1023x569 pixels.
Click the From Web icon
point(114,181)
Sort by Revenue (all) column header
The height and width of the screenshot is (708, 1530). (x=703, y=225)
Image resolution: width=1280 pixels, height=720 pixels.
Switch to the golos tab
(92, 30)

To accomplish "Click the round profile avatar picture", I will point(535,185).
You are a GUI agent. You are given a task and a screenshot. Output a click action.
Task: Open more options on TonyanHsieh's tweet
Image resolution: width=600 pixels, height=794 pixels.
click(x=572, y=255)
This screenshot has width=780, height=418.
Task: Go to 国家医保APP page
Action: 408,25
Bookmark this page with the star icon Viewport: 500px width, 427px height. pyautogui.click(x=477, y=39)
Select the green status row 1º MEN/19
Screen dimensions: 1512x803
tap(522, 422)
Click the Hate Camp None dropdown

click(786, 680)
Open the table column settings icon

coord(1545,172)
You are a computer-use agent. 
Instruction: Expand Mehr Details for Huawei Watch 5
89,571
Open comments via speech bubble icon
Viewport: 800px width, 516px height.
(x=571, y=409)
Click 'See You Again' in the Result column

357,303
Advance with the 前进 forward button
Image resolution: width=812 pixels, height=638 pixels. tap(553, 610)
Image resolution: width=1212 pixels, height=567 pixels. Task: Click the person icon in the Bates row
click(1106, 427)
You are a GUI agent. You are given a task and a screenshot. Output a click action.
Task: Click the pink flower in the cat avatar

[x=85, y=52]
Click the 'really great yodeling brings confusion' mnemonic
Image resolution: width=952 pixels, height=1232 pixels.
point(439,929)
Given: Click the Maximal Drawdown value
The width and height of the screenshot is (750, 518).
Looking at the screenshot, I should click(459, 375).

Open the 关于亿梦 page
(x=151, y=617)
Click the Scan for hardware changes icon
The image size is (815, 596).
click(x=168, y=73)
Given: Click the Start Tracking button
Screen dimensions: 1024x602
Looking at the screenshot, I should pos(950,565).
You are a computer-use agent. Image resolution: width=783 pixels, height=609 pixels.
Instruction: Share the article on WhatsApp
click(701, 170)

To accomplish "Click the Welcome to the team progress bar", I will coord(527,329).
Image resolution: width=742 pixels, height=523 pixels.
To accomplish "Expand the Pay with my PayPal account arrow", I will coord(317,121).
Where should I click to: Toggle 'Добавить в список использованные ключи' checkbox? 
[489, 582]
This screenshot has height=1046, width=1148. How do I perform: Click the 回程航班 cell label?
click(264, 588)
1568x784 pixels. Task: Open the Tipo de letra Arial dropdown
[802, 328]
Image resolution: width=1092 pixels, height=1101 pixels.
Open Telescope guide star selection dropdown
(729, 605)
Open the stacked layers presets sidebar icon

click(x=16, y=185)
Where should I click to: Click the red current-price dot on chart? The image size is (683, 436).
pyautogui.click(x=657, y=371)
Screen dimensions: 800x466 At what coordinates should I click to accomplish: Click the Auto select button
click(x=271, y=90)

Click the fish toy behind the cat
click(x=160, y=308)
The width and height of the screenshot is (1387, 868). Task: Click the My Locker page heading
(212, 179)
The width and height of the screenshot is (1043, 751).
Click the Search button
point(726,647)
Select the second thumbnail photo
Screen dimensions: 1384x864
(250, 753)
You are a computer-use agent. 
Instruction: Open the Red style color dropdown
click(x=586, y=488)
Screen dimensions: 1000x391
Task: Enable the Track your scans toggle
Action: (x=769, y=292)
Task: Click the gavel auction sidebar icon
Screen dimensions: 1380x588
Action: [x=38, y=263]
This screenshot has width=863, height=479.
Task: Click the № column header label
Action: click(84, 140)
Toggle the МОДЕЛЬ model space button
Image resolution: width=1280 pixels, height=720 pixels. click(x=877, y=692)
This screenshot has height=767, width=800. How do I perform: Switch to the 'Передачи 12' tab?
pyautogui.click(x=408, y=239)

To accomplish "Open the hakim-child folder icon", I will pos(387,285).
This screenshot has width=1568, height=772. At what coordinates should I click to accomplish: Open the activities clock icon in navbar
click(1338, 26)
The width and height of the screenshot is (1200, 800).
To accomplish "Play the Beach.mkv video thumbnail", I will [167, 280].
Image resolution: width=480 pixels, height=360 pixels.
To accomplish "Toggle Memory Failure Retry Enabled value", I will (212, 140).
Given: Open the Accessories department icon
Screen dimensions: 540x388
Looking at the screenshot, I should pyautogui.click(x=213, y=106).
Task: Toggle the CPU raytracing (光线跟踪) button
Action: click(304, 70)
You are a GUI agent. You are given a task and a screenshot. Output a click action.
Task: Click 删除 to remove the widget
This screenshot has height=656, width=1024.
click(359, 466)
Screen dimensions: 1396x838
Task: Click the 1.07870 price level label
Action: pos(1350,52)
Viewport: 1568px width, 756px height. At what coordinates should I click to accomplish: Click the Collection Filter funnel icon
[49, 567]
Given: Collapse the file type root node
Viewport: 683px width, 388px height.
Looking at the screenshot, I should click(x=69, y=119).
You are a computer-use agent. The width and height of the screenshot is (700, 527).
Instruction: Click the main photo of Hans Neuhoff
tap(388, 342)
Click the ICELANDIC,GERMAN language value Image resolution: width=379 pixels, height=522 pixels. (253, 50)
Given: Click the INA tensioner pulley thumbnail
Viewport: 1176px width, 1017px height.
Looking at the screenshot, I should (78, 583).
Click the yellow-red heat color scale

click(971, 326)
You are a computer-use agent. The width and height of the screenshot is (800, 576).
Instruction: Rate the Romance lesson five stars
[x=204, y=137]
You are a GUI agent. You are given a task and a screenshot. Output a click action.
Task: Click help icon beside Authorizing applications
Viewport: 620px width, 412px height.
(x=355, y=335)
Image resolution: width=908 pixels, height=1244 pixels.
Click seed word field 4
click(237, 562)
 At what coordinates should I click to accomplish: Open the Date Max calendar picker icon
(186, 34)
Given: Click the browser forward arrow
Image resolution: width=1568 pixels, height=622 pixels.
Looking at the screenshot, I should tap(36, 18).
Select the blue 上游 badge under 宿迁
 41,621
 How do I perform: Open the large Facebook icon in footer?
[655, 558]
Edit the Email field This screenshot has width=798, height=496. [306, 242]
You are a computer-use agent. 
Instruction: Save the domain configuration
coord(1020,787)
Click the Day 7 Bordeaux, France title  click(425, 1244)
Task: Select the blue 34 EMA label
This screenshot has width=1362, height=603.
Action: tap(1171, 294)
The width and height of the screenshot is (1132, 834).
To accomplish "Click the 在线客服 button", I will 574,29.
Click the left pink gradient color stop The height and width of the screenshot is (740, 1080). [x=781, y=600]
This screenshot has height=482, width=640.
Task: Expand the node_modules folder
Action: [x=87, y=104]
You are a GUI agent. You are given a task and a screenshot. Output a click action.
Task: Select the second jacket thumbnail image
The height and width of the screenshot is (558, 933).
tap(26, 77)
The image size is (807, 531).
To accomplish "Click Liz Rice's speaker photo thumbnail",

###

Each entry above must be repeated word for word.

Solution -
1023x569 pixels.
Click the From Web icon
point(114,181)
Sort by Revenue (all) column header
The height and width of the screenshot is (708, 1530). (x=703, y=225)
Image resolution: width=1280 pixels, height=720 pixels.
Switch to the golos tab
(92, 30)

To accomplish "Click the round profile avatar picture", I will point(535,185).
You are a GUI agent. You are given a task and a screenshot. Output a click action.
Task: Open more options on TonyanHsieh's tweet
Image resolution: width=600 pixels, height=794 pixels.
click(x=572, y=255)
This screenshot has width=780, height=418.
Task: Go to 国家医保APP page
Action: 408,25
Bookmark this page with the star icon Viewport: 500px width, 427px height. pyautogui.click(x=477, y=39)
Select the green status row 1º MEN/19
Screen dimensions: 1512x803
tap(522, 422)
Click the Hate Camp None dropdown

click(786, 680)
Open the table column settings icon

coord(1545,172)
You are a computer-use agent. 
Instruction: Expand Mehr Details for Huawei Watch 5
89,571
Open comments via speech bubble icon
Viewport: 800px width, 516px height.
(x=571, y=409)
Click 'See You Again' in the Result column

357,303
Advance with the 前进 forward button
Image resolution: width=812 pixels, height=638 pixels. tap(553, 610)
Image resolution: width=1212 pixels, height=567 pixels. Task: Click the person icon in the Bates row
click(1106, 427)
You are a GUI agent. You are given a task and a screenshot. Output a click action.
Task: Click the pink flower in the cat avatar

[x=85, y=52]
Click the 'really great yodeling brings confusion' mnemonic
Image resolution: width=952 pixels, height=1232 pixels.
point(439,929)
Given: Click the Maximal Drawdown value
The width and height of the screenshot is (750, 518).
Looking at the screenshot, I should click(459, 375).

Open the 关于亿梦 page
(x=151, y=617)
Click the Scan for hardware changes icon
The image size is (815, 596).
click(x=168, y=73)
Given: Click the Start Tracking button
Screen dimensions: 1024x602
Looking at the screenshot, I should pos(950,565).
You are a computer-use agent. Image resolution: width=783 pixels, height=609 pixels.
Instruction: Share the article on WhatsApp
click(701, 170)

To accomplish "Click the Welcome to the team progress bar", I will coord(527,329).
Image resolution: width=742 pixels, height=523 pixels.
To accomplish "Expand the Pay with my PayPal account arrow", I will coord(317,121).
Where should I click to: Toggle 'Добавить в список использованные ключи' checkbox? 
[489, 582]
This screenshot has height=1046, width=1148. How do I perform: Click the 回程航班 cell label?
click(264, 588)
1568x784 pixels. Task: Open the Tipo de letra Arial dropdown
[802, 328]
Image resolution: width=1092 pixels, height=1101 pixels.
Open Telescope guide star selection dropdown
(729, 605)
Open the stacked layers presets sidebar icon

click(x=16, y=185)
Where should I click to: Click the red current-price dot on chart? The image size is (683, 436).
pyautogui.click(x=657, y=371)
Screen dimensions: 800x466 At what coordinates should I click to accomplish: Click the Auto select button
click(x=271, y=90)

Click the fish toy behind the cat
click(x=160, y=308)
The width and height of the screenshot is (1387, 868). Task: Click the My Locker page heading
(212, 179)
The width and height of the screenshot is (1043, 751).
Click the Search button
point(726,647)
Select the second thumbnail photo
Screen dimensions: 1384x864
(250, 753)
You are a computer-use agent. 
Instruction: Open the Red style color dropdown
click(x=586, y=488)
Screen dimensions: 1000x391
Task: Enable the Track your scans toggle
Action: (x=769, y=292)
Task: Click the gavel auction sidebar icon
Screen dimensions: 1380x588
Action: [x=38, y=263]
This screenshot has width=863, height=479.
Task: Click the № column header label
Action: click(84, 140)
Toggle the МОДЕЛЬ model space button
Image resolution: width=1280 pixels, height=720 pixels. click(x=877, y=692)
This screenshot has height=767, width=800. How do I perform: Switch to the 'Передачи 12' tab?
pyautogui.click(x=408, y=239)

To accomplish "Open the hakim-child folder icon", I will pos(387,285).
This screenshot has width=1568, height=772. At what coordinates should I click to accomplish: Open the activities clock icon in navbar
click(1338, 26)
The width and height of the screenshot is (1200, 800).
To accomplish "Play the Beach.mkv video thumbnail", I will [167, 280].
Image resolution: width=480 pixels, height=360 pixels.
To accomplish "Toggle Memory Failure Retry Enabled value", I will (212, 140).
Given: Open the Accessories department icon
Screen dimensions: 540x388
Looking at the screenshot, I should pyautogui.click(x=213, y=106).
Task: Toggle the CPU raytracing (光线跟踪) button
Action: click(304, 70)
You are a GUI agent. You are given a task and a screenshot. Output a click action.
Task: Click 删除 to remove the widget
This screenshot has height=656, width=1024.
click(359, 466)
Screen dimensions: 1396x838
Task: Click the 1.07870 price level label
Action: pos(1350,52)
Viewport: 1568px width, 756px height. At what coordinates should I click to accomplish: Click the Collection Filter funnel icon
[49, 567]
Given: Collapse the file type root node
Viewport: 683px width, 388px height.
Looking at the screenshot, I should click(x=69, y=119).
You are a computer-use agent. The width and height of the screenshot is (700, 527).
Instruction: Click the main photo of Hans Neuhoff
tap(388, 342)
Click the ICELANDIC,GERMAN language value Image resolution: width=379 pixels, height=522 pixels. (253, 50)
Given: Click the INA tensioner pulley thumbnail
Viewport: 1176px width, 1017px height.
Looking at the screenshot, I should (78, 583).
Click the yellow-red heat color scale

click(971, 326)
You are a computer-use agent. The width and height of the screenshot is (800, 576).
Instruction: Rate the Romance lesson five stars
[x=204, y=137]
You are a GUI agent. You are given a task and a screenshot. Output a click action.
Task: Click help icon beside Authorizing applications
Viewport: 620px width, 412px height.
(x=355, y=335)
Image resolution: width=908 pixels, height=1244 pixels.
Click seed word field 4
click(237, 562)
 At what coordinates should I click to accomplish: Open the Date Max calendar picker icon
(186, 34)
Given: Click the browser forward arrow
Image resolution: width=1568 pixels, height=622 pixels.
Looking at the screenshot, I should tap(36, 18).
Select the blue 上游 badge under 宿迁
 41,621
 How do I perform: Open the large Facebook icon in footer?
[655, 558]
Edit the Email field This screenshot has width=798, height=496. [306, 242]
You are a computer-use agent. 
Instruction: Save the domain configuration
coord(1020,787)
Click the Day 7 Bordeaux, France title  click(425, 1244)
Task: Select the blue 34 EMA label
This screenshot has width=1362, height=603.
Action: tap(1171, 294)
The width and height of the screenshot is (1132, 834).
To accomplish "Click the 在线客服 button", I will 574,29.
Click the left pink gradient color stop The height and width of the screenshot is (740, 1080). [x=781, y=600]
This screenshot has height=482, width=640.
Task: Expand the node_modules folder
Action: [x=87, y=104]
You are a GUI agent. You are given a task and a screenshot. Output a click action.
Task: Select the second jacket thumbnail image
The height and width of the screenshot is (558, 933).
tap(26, 77)
The image size is (807, 531).
To accomplish "Click Liz Rice's speaker photo thumbnail",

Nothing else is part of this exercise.